**Task prompt:** Show only those lines of the entries where the string "Collapse" is found.

⟨

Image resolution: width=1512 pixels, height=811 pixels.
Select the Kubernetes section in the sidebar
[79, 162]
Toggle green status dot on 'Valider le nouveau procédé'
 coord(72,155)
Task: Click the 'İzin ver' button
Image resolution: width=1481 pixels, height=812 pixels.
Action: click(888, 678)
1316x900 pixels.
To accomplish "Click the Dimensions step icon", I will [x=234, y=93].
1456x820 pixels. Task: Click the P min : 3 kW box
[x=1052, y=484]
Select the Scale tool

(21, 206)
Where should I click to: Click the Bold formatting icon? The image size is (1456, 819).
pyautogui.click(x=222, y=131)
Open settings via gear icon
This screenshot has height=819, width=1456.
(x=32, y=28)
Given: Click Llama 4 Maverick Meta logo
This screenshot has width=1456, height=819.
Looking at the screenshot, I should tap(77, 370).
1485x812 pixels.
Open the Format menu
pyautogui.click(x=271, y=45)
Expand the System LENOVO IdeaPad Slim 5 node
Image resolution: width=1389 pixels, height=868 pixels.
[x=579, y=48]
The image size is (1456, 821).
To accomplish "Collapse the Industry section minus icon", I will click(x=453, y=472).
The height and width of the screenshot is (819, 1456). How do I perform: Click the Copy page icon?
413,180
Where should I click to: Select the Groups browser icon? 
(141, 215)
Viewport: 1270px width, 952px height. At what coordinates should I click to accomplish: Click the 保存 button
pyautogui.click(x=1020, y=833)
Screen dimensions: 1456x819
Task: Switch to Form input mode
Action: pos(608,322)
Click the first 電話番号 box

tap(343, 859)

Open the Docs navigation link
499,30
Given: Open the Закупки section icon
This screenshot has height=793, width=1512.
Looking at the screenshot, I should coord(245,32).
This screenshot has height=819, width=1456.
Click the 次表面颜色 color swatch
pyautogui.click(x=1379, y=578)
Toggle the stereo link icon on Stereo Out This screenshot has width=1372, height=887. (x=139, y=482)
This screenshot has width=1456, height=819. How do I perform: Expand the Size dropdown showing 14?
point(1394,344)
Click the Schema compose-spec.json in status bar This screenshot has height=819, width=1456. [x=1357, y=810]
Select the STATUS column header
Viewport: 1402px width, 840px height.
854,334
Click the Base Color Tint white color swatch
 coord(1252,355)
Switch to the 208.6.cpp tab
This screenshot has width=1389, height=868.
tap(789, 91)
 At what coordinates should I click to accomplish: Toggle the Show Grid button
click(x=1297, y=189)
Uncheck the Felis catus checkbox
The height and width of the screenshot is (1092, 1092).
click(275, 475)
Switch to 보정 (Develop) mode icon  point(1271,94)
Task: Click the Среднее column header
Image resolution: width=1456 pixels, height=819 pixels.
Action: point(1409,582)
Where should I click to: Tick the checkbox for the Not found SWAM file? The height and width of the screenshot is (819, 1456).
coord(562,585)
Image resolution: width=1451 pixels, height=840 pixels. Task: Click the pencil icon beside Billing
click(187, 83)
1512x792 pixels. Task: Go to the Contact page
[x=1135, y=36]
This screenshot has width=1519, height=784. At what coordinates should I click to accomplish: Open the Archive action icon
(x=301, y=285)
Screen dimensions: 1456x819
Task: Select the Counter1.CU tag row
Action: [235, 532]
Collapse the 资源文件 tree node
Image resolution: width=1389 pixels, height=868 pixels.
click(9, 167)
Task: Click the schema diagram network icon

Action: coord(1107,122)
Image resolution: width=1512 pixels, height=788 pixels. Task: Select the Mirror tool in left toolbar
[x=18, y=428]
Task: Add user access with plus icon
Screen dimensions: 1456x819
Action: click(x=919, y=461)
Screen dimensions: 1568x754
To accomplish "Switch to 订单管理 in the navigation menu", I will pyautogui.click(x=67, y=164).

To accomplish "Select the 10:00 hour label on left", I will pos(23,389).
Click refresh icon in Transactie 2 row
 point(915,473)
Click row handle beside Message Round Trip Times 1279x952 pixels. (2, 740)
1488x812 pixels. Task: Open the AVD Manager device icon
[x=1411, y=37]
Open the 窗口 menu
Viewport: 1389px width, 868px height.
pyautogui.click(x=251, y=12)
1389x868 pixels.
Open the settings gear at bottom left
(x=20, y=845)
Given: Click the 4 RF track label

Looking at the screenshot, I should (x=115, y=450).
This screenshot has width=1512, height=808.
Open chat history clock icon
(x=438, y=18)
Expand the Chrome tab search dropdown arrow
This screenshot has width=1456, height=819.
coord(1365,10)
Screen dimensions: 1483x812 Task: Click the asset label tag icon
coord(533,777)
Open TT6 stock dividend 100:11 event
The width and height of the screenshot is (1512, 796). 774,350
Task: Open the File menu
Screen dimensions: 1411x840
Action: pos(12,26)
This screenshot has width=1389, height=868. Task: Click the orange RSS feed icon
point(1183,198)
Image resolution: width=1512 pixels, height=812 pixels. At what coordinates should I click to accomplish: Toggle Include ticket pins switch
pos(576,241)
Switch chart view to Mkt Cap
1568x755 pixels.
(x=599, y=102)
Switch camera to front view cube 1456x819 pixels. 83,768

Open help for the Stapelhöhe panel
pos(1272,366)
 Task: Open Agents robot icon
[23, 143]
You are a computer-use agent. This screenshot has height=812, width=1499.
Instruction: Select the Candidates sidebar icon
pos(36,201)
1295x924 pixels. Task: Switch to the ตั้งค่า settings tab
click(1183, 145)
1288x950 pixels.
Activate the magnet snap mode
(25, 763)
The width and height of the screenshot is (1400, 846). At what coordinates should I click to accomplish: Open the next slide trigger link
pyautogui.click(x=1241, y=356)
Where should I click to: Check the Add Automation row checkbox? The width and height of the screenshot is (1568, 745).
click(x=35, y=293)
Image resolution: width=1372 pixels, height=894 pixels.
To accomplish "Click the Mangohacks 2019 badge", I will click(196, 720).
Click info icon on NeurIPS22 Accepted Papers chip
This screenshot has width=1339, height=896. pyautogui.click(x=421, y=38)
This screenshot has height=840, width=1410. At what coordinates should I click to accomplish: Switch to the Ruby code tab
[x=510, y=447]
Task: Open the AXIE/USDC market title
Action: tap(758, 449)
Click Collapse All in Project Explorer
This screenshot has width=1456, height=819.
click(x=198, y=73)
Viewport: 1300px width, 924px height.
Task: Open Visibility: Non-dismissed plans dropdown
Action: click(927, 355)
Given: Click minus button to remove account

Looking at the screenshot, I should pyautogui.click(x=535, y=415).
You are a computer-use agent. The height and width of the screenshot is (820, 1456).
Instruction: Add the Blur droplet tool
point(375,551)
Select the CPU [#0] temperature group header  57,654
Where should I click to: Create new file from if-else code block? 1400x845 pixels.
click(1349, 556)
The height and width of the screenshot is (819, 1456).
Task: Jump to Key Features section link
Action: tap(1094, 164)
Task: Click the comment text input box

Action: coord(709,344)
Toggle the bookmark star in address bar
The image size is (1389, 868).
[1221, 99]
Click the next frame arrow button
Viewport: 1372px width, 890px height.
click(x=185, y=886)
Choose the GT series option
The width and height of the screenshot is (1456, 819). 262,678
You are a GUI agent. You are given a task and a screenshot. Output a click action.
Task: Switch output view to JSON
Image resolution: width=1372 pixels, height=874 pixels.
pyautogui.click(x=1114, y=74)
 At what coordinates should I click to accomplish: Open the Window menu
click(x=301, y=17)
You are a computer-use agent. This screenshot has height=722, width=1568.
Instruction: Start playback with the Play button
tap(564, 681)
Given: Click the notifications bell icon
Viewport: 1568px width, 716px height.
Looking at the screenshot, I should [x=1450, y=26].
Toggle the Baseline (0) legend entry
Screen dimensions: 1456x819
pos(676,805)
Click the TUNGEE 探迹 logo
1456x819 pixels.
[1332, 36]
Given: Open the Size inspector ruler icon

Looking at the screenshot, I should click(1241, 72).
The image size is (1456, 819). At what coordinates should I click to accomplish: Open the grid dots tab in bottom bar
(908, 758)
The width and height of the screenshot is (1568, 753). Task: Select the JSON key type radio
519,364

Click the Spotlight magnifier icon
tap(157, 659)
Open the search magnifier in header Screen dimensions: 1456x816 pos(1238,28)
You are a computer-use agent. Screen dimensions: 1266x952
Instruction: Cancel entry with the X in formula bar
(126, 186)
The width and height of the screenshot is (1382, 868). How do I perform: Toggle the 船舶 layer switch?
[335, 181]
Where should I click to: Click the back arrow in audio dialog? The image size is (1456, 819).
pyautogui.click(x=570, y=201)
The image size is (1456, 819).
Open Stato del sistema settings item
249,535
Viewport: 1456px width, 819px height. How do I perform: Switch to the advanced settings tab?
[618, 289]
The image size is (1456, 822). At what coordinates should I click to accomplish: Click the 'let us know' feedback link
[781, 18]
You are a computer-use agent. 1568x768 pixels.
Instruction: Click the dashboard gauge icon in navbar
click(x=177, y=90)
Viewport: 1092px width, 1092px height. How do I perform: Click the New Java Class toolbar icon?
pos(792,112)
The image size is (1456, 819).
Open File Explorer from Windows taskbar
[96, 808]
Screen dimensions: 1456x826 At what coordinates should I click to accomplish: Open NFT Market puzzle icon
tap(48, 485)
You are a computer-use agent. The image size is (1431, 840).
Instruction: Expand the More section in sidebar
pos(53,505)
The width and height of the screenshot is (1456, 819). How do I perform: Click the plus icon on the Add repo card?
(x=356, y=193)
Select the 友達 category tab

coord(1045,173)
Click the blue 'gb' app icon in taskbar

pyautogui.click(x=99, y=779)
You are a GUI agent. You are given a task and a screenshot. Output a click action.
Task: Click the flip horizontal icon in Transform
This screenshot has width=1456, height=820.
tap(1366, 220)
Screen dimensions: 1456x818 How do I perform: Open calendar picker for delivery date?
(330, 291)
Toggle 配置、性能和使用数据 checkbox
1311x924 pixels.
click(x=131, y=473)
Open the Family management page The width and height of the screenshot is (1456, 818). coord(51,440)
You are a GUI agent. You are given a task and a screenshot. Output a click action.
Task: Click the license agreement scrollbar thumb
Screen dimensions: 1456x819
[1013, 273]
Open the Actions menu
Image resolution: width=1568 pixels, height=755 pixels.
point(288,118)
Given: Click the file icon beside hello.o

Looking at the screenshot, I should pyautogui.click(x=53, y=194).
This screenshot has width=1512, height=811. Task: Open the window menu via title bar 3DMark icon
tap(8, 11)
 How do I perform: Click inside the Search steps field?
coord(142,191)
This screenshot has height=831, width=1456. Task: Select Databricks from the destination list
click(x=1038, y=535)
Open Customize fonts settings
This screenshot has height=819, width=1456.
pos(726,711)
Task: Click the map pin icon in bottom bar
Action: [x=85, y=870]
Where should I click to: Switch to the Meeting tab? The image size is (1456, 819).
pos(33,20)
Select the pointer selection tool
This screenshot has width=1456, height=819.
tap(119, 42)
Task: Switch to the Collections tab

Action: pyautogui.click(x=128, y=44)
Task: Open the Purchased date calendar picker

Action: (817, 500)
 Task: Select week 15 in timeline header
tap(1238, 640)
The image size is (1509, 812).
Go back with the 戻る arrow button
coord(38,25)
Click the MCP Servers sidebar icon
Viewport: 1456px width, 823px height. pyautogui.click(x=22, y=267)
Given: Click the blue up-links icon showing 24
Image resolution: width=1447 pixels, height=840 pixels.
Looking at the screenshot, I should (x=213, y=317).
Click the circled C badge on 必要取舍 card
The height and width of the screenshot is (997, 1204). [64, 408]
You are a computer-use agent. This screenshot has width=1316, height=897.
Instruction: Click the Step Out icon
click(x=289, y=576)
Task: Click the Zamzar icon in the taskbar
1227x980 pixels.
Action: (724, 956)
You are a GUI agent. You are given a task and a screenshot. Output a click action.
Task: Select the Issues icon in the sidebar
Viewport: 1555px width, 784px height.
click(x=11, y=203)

⟩

**Written response:**
To accomplish "Collapse the Industry section minus icon", I will click(x=453, y=472).
Collapse the 资源文件 tree node
Click Collapse All in Project Explorer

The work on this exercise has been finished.